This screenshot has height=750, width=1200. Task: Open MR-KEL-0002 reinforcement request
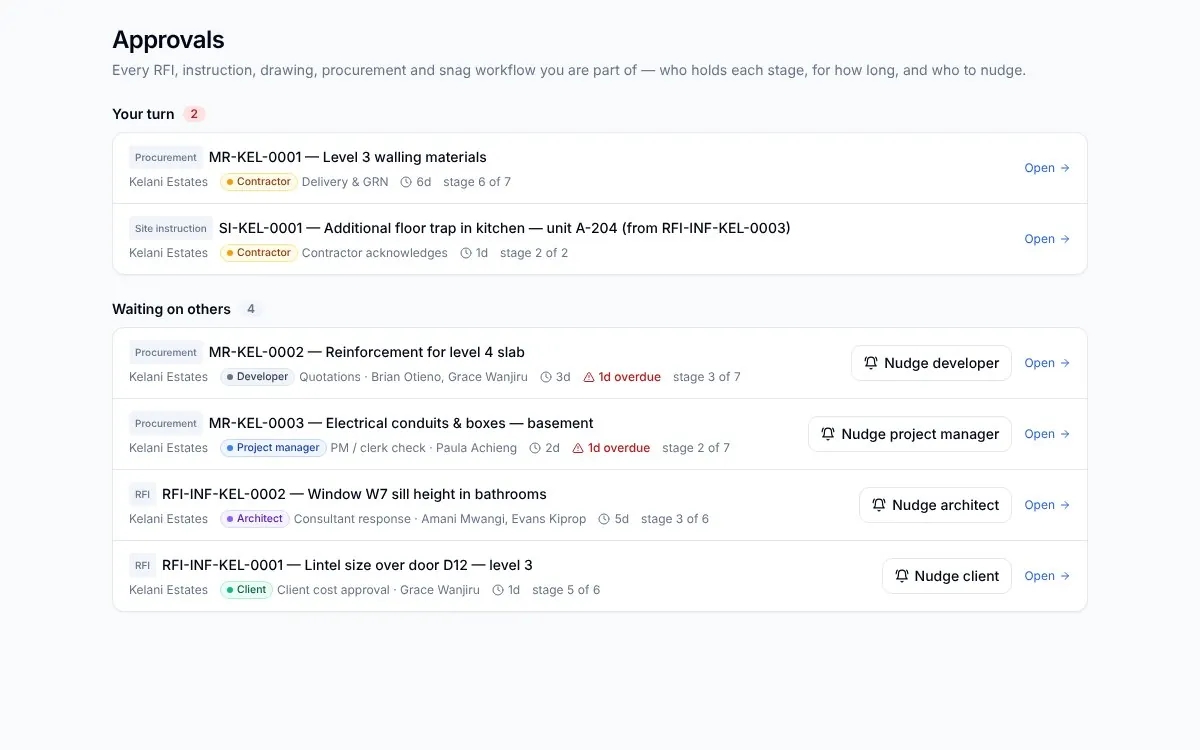pyautogui.click(x=1047, y=363)
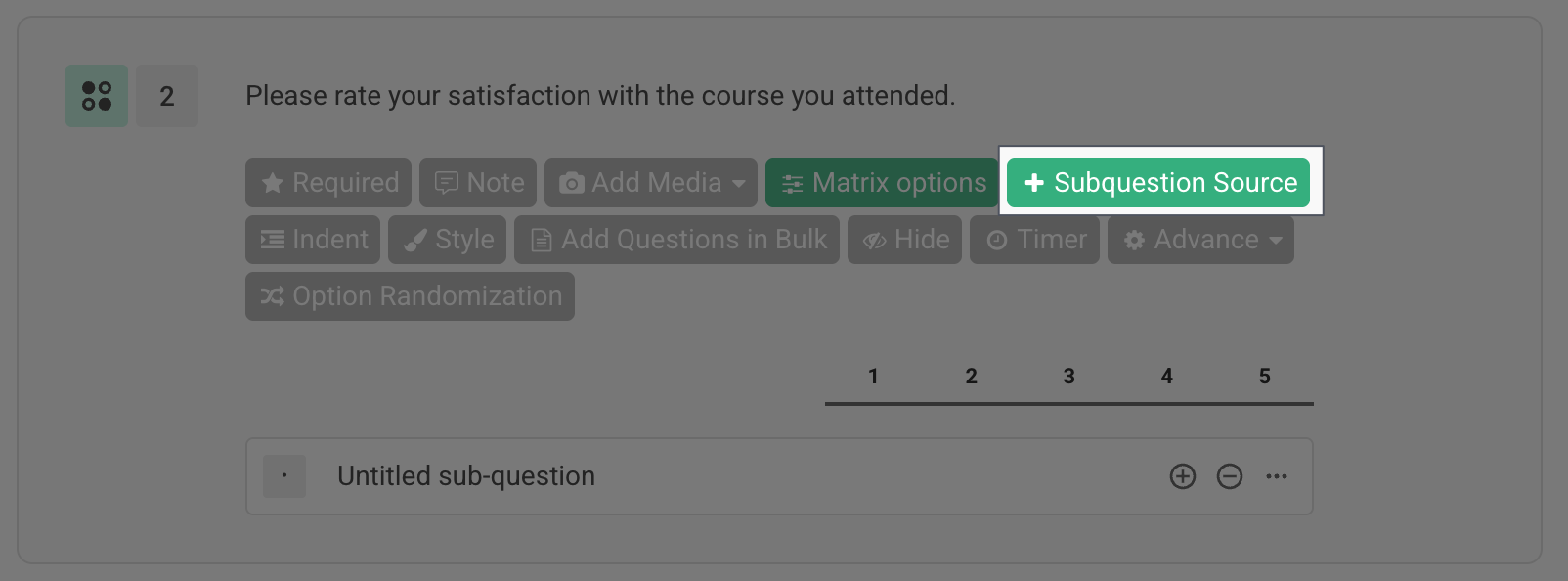Click the Timer clock icon
Image resolution: width=1568 pixels, height=581 pixels.
[x=996, y=239]
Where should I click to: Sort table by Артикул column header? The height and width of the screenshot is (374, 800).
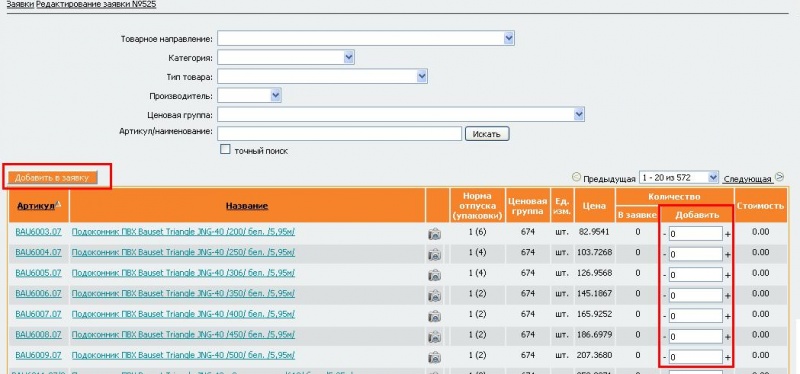(36, 206)
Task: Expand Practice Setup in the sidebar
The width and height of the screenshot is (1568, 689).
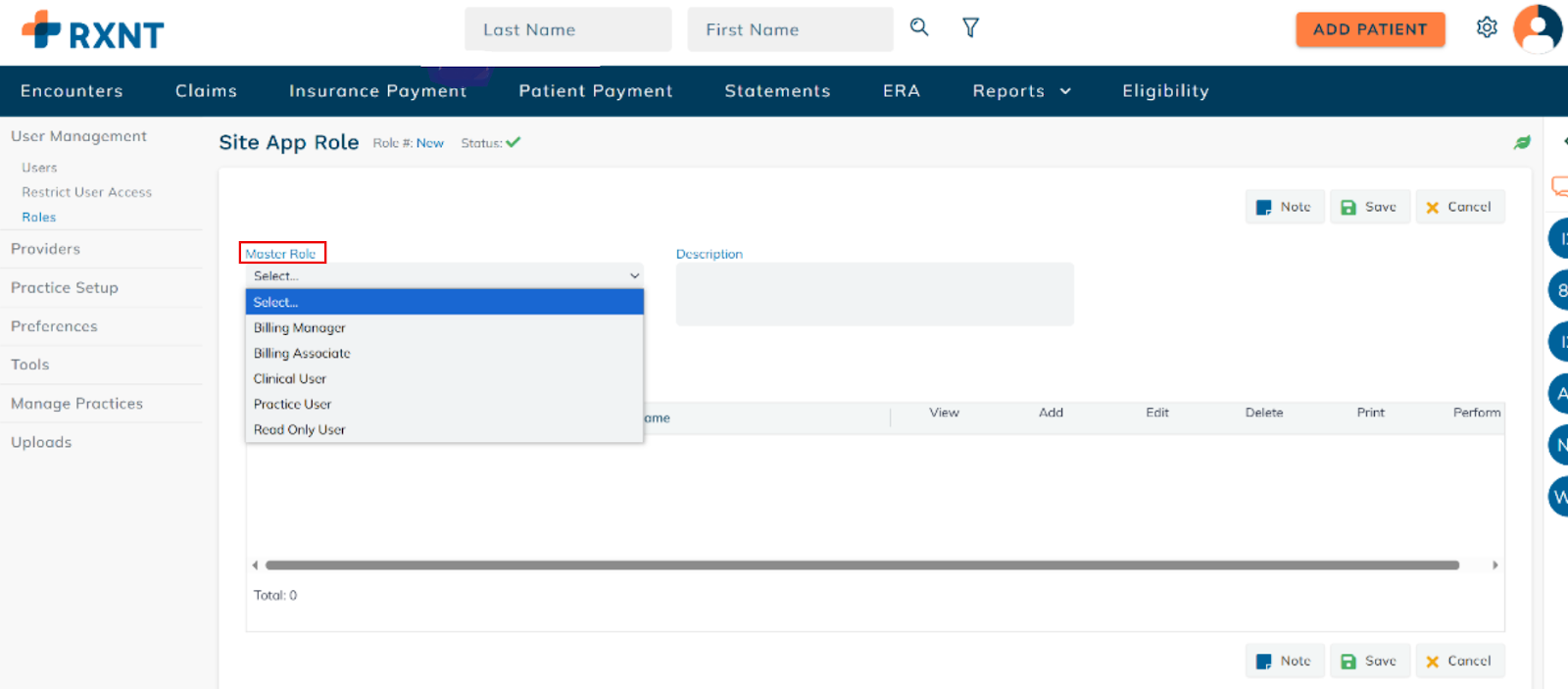Action: [65, 288]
******
Activity -
The material is to be written out word for word, and the pictures are to be left out.

Worked solution -
This screenshot has height=750, width=1200. Task: Open MR-KEL-0002 reinforcement request
pyautogui.click(x=1047, y=363)
Click the Timer clock icon
Image resolution: width=1568 pixels, height=581 pixels.
[x=996, y=239]
Where should I click to: Sort table by Артикул column header? The height and width of the screenshot is (374, 800).
(36, 206)
Task: Expand Practice Setup in the sidebar
The width and height of the screenshot is (1568, 689).
Action: [65, 288]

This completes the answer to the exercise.